Pakistan’s 180 million residents have jammed onto unreliable buses and vans, prone to breakdowns and grisly traffic accidents.

The Newspaper said that the haphazard transport system – which sometimes involves passengers riding on the roofs of buses or sitting on top of each other in taxis or passenger vans – has been the butt of jokes at home and abroad. But now, in two of Pakistan’s largest cities, residents are enjoying a new mass transit options that even commuters in Western nations might envy, the paper said.

It added that rapid-bus systems that together cost $700 million are running in Lahore and the twin cities of Rawalpindi and Islamabad, the capital. In both metropolitan areas, more than five dozen air-conditioned buses circulate in dedicated lanes that use new bridges and tunnels to avoid traffic lights.

Commuters wait no more than three minutes for a bus, which reduces overcrowding while slashing average commute times by half. And at about 20 cents (Rs 20) a ride, the subsidized systems are accessible even to the poor, the paper said.

It further said that riders “feel respected, they feel more at home, and they can commute with dignity,” said Sibtain Fazal-i-Haleem, chief executive of the Punjab Metro Bus Authority, which manages both bus systems. “It’s a step toward modernization, it’s a step toward development, and it’s an improvement we should have done much earlier.”

In 2013, Shahbaz Sharif’s provincial government spent $300 million to open the 17-mile Lahore bus route. Ridership has grown to about 140,000 passengers daily, officials said.

Last year, the two leaders pooled provincial and federal money to construct the 14-mile, $400 million Islamabad-Rawalpindi route, the paper said.

The International newspaper said that using a 24-hour labour force, it was built with Dubai-like speed, opening in the last week after just 13 months of construction.

The route includes 24 stations between Rawalpindi and capital, where most well-paying jobs and government agencies are located.

Within hours of its launch, residents flooded into the stations. Now, the new service is offering a window into how transformational mass transit can be for the poor and middle classes.

The buses feature rechargeable fare cards, screens that show their current location, recorded messages announcing next stops and a cooling system that showers passengers with a final burst of chilled air before they disembark into the hot Pakistani summer, the newspaper.

After just a few trips on the Islamabad service, Asif Naeem,  31, said his “mind is now at mental ease” when he travels.

The salesman previously travelled on two different passenger vans for his commute from Rawalpindi to Islamabad, which he described as a “painful” 90-minute journey. The new bus has cut it to 40 minutes.
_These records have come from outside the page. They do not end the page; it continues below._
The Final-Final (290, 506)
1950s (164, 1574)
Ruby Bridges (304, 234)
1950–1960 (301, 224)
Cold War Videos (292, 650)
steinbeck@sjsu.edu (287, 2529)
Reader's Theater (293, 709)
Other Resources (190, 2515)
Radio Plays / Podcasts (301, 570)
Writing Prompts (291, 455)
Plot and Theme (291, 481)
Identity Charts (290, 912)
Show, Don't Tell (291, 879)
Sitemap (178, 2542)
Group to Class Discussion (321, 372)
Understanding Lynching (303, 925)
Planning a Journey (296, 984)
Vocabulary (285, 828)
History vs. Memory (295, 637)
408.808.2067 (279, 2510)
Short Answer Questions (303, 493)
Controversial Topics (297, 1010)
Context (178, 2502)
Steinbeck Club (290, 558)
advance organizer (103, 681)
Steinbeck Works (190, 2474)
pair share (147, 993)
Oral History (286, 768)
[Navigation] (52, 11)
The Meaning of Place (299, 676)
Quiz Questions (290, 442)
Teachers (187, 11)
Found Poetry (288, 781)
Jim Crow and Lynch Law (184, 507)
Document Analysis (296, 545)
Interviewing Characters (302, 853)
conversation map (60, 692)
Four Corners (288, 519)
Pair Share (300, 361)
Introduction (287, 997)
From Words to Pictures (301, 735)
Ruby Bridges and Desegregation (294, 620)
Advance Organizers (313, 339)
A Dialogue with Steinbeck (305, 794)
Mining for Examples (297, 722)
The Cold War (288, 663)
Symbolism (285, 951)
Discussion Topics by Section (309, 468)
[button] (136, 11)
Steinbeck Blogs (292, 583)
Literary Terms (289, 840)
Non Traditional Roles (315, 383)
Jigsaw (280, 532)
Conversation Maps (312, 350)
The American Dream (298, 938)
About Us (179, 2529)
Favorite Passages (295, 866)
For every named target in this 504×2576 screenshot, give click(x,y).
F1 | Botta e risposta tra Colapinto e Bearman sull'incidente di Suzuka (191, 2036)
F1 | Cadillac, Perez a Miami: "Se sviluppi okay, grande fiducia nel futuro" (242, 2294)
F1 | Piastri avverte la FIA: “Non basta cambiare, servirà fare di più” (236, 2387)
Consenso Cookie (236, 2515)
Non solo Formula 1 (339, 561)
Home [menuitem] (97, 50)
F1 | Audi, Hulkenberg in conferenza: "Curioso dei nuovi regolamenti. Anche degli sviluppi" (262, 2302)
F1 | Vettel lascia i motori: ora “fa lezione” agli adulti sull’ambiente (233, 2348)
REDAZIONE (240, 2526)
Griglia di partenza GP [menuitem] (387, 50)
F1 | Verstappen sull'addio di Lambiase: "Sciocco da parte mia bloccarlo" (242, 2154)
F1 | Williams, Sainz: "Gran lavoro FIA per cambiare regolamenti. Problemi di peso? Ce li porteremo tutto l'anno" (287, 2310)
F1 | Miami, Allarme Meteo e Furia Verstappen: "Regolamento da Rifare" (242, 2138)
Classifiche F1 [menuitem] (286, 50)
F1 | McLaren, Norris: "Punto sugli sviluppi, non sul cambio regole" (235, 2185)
“This metro bus has changed my life,” Naeem said recently as he left the Islamabad bus station. “It’s very spacious, and besides, there is an air conditioner, which before, a poor man like me could never even think about,” he said.

Ahsan Iqbal, Pakistan’s minister of planning, said the federal government plans to launch -rapid-bus transit in Karachi in the coming years.

Iqbal said the new systems are already “changing the whole psychology of people.”

Even something as simple as standing in line for a fare card or boarding a bus in an orderly manner, he said, may be new for some Pakistanis.

“This will give them new behaviours, civic lessons and culture,” said Iqbal, who compared it to Nawaz Sharif’s decision to construct a new highway between Islamabad and Lahore in the early 1990s, during a previous term as prime minister. “When that new motorway started, suddenly people were driving just the same as they would be in Europe and America, following all the rules,” he said.

The start of a more formalized mass transit system could prove especially beneficial to women, analysts said.

Now, at least in Lahore and Islamabad, women and men appear to be happily sharing spaces on the new buses.

Misbah Arif, a doctor at BenazirBhuttoHospital in Rawalpindi, said the new bus system means she will no longer be chronically late for work.

“Before, there were no proper stops, so sometimes it was fine, but most times you were late,” Arif said.

In Lahore, the red buses run down the middle of a major boulevard and stop at several hospitals as well as Gaddafi Stadium, the cricket ground.

Sardar Muhammad, 85, emerged from one station carrying a shepherd’s stick.

“I never imagined I would see such facilities in my life,” said Sardar, a farmer who lives on the outskirts of Lahore. He said he recently learned how to use the system for trips into town. “Travelling earlier was very slow,” he said.